Hi Meercatmum - issue was an 18 year old boy with anorexia - lost 5kg in weight in 1 year. There had however been family problems when he was 10 and adopted older brother died of drug abuse when boy was 15. He is now at uni.
The columnist spoke to Professor John Morgan a psychiatrist who is vice-chair of the ED section at the Royal College of psychiatrists. He said that the best way to help was to understand it from the sufferer's point of view, which is that anorexia is experienced - at least initially as helpful and healing; it serves a purpose for the sufferer.
He continues: You must be cautious about your approach because telling them how much they are damaging themselves, for example, can backfire. Anorexia is an incredibly tenacious mental illness and an egosyntonic one - in other words people who have it do not see that they have a problem.
Some people can be pre disposed to anorexia (it can be a genetic pre-disposition or personality type combined with low self esteem and a desire for perfectionism) and then a traumatic event can trigger it. But it is ultimately an illness about control and managing difficult emotions that cannot be processed in another way.
Prof Morgan advises "be there for your son/dghtr, but striking a balance becoming too involved (this could ne counter productive because you may find it hard not to hector) and not involved enough. Your son/dghtr needs to see that what she has is an illness, not a way of coping, but she has to find this out for herself. This can take anorexics anything from 6 months to many years."
You could try subtly directing her to a beneficial website (beware there are a lot of damaging, pro anorexia sites, where young people swap ideas about avoiding eating and sewing heavy things into their underwear when being weighed) I urge you to visit Beat (www.b-eat.co.uk - beating eating disorders)There is also a helpline, 0845 634 1414 (for over 18s) or 0845 634 7650 (for those 25 and under) I think you would benefit from reading "Skills-based Learning for Caring for a Loved One with an Eating Disorder" a book aimed at carer's that gives tips on dealing with things such as mealtimes.
End of Professor's advice. He doesn't say where you can get the book but it's probably on Amazon or can be ordered from a large bookshop.
I know you don't know of any triggers in your daughter meercat, but could something have happened to her outside of the family (sometimes girls who have been sexually abused by someone outside of the family do not tell their parents) I am absolutely not suggesting this is the case with you daughter but just wondered.

Complete the following:
1. Return, word for word, the part of the anorexia post that begins at the words "Some people can" and stops after "in another way.".
2. In the anorexia post, what helpline number is given for those 25 and under?

Record excerpts:

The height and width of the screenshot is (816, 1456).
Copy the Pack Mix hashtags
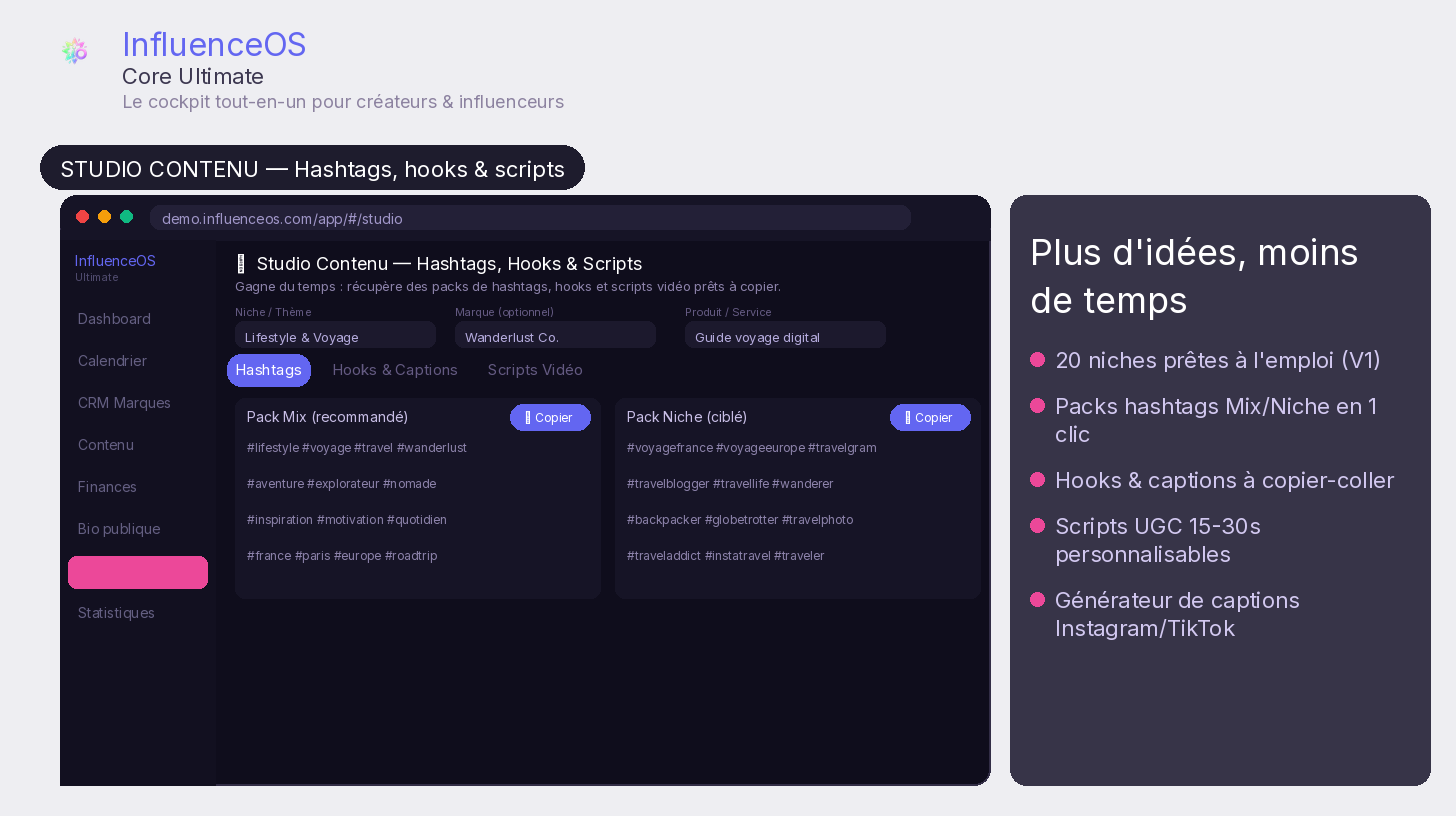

==

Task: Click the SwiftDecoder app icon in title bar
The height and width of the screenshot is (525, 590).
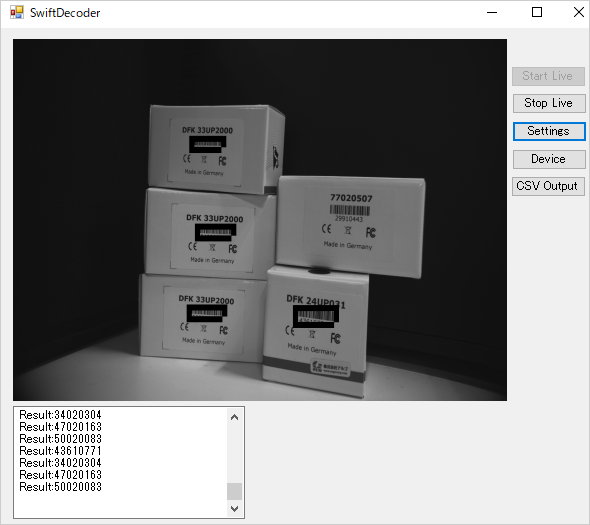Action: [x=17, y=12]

Solution list:
1.
Some people can be pre disposed to anorexia (it can be a genetic pre-disposition or personality type combined with low self esteem and a desire for perfectionism) and then a traumatic event can trigger it. But it is ultimately an illness about control and managing difficult emotions that cannot be processed in another way.

2. 0845 634 7650